As for the homeowner user experience, SolarEdge has done a great job of making an easy-to-understand user interface. Most of us are not yet used to “driving our home” — having a center console to check in on our home energy use, generation, and drawdown. But SolarEdge and its consumer-facing app do encourage this behavior. The casual homeowner can glance at it as a novelty, while “prosumer” hobbyists can instantly access data at any time, without having to go out back to flip a switch or check a meter. Whatever the audience, Energy Hub plays into the modern mass consumer’s expectations of information and services to be at their fingertips.

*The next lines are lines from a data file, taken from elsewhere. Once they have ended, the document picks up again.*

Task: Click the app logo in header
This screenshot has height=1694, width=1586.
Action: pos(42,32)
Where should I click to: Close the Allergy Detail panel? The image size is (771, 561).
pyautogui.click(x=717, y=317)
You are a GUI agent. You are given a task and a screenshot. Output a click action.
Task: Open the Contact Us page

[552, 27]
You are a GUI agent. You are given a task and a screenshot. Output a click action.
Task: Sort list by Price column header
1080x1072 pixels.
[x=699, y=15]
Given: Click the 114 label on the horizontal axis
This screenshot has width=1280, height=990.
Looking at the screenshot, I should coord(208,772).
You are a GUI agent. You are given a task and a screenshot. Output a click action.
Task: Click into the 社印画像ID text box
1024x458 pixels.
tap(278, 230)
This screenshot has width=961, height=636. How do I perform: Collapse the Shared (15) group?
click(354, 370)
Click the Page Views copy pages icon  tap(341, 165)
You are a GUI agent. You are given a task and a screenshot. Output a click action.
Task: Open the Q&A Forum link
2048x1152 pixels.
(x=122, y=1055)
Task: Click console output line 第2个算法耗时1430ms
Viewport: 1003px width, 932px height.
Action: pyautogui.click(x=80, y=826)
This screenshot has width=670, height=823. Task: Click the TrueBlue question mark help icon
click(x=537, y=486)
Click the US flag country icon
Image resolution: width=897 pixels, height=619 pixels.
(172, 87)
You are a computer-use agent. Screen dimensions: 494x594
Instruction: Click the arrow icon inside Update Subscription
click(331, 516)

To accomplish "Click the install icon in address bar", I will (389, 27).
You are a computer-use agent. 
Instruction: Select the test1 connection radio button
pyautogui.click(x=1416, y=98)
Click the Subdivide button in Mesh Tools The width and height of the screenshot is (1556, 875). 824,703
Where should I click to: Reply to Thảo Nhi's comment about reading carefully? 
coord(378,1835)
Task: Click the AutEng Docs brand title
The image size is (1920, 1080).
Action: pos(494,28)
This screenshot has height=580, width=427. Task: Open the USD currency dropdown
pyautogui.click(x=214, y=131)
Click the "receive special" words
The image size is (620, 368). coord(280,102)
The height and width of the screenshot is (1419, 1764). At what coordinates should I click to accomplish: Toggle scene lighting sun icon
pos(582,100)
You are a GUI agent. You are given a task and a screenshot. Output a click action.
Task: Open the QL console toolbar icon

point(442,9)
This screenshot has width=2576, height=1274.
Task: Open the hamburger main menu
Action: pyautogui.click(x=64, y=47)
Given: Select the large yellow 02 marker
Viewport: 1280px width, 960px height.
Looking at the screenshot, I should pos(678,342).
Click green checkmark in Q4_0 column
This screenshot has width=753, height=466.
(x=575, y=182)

This is a good thing — it’s an opportunity to drive a consumer shift, growing everyone’s awareness of how efficiently (or not) we run our homes. For homeowners who value thrift and conservation, it’s a new way to tell their kids “turn that light off when you’re not using it!” For those at risk of wildfires, hurricanes, and other hazards, it’s an assuring readout of total energy supply and capacity. For everyone else, it’s a bit of future magic to see everything that’s happening — invisible electrons coursing throughout the modern home.
Living in the Future
If we truly believe that our future depends on mastery of our energy footprint, then we’ve got to keep growing that awareness. Paving the way for better homeowner education will lead to better ownership of energy consumption — and better consumer confidence and trust in home solar systems.
Kudos again to SolarEdge on securing this pole position among manufacturers: an advantage well-earned. Perhaps someday, “Energy Hub” simply becomes the de facto term for this type of product, much as “Jeep” or “Kleenex” have become vernaculars in those markets. But the real winners are all of us in our solar industry — and our collective dream of increasing energy efficiency and reducing our environmental impact.